I didn’t see anything wrong. Nothing offensive. Absolutely nothing I wouldn’t want people to see or share, and nothing that I felt could hurt or embarrass me, let alone anyone else.

But my frustration and to be honest – anger — got the best of me, it was 3AM, and Facebook isn’t the mountain I want to die on, so I said the hell with it and took a metaphorical weed-whacker to my Facebook history. There is VERY little left. And I don’t regret it. Not one bit.

Because I said, ENOUGH.

I’m not done with Facebook; but my pouring a gallon of bleach into my account felt good, and these days I am more selective about what I post and when.

I love the Facebook environment. I love the pictures of the families on vacation. I told a friend of mine that I live vicariously through her vacations with her family to places I’ll probably never visit, like Stonehenge, or Norway, or a rocket silo in Arizona. I love these posts.

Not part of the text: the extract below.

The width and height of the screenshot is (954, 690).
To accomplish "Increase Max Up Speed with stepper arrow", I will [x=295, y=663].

You went to a concert? Tell us about it! Did you get engaged? Married? Have a baby? Bought a house so the house? Did your child do something wonderful? I love those. What’s going on with you? Share.

I love reading that friends are enjoying each other’s company, that they are sitting down to a good meal together, around a campfire, I even enjoy the posts where people say they got their house cleaned, had a great day at work, and especially appreciate what people to reach out and say that they need prayers and good thoughts.

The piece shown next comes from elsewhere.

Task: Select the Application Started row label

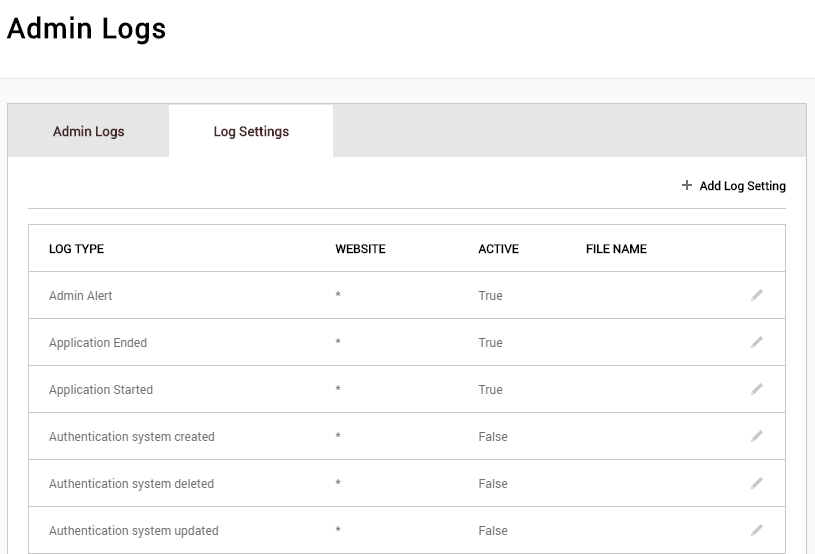Action: click(x=101, y=390)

I love it when my relatives in Maryland check in; they’re all great people but I haven’t seen them in years; it’s awesome to see their new lives and their families.

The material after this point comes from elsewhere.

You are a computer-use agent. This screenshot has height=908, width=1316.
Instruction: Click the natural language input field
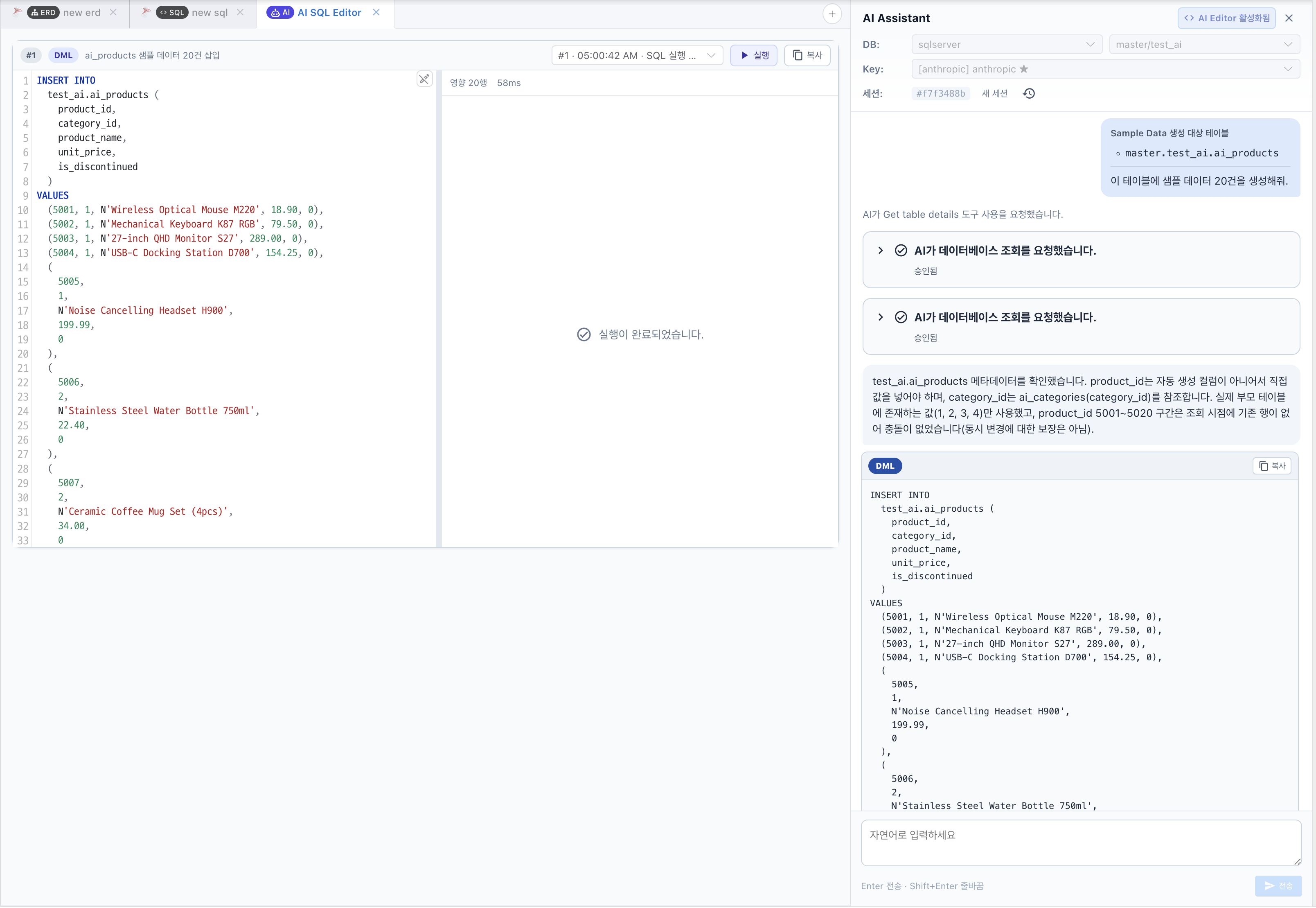(x=1081, y=842)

Another friend is raising her four children with her husband – the posts are heartwarming and show so much love (and the craziness of child-raising).

And I don’t mind people who VENT or complain a lot, because I know many of them are just going through something rough, and it helps a lot to share.

So many people on Facebook are hurting – the overwhelmed new mother, the over-worked, underpaid single parent, the person still missing a loved one, a parent or friend letting us know a child who died of an overdose. I read people’s posts of their battles with their demons, with their own lives, and I try to post encouraging things, make them laugh or smile, and pray for them.

I have also seen fantastic discussion across various groups, and Facebook has allowed me to connect with like-minded people who enjoy my distractions — Superman, Star Trek, and some of my favorite TV shows when I was kid. It’s wonderful to talk to these people, share our love and shows, and sometimes even interact with some of the celebrities.

Facebook allows me to stay connected. During the last two power outages, I got all my town news and updates through Facebook.


All that being said, it was somewhat cathartic to purge the majority of my Facebook history and start over. There seems to be a need in our culture to maintain such a strong social media presence across as many platforms as possible. And while that is very valuable for an organization, a company, a group of any kind, it really isn’t necessary for an individual to be active on 10 different platforms unless you are a celebrity or political figure.

(Although to be honest, there is a specific political figure in Washington DC who I would really wish would delete his Twitter account, but I digress).

I still like Facebook a lot, and will continue to use it for all the good reasons I cited above. But I tend to keep a lot of comments to myself these days. And I have made it clear that the critiques and audits of MY social media content will no longer be accepted so graciously.

I found I got lost in the minutia, the need to check constantly, the need to post something every day. Speaking only for myself, I just don’t see the point. Your experience might be different – that’s cool with me.

I’ll see you online. But not all the time!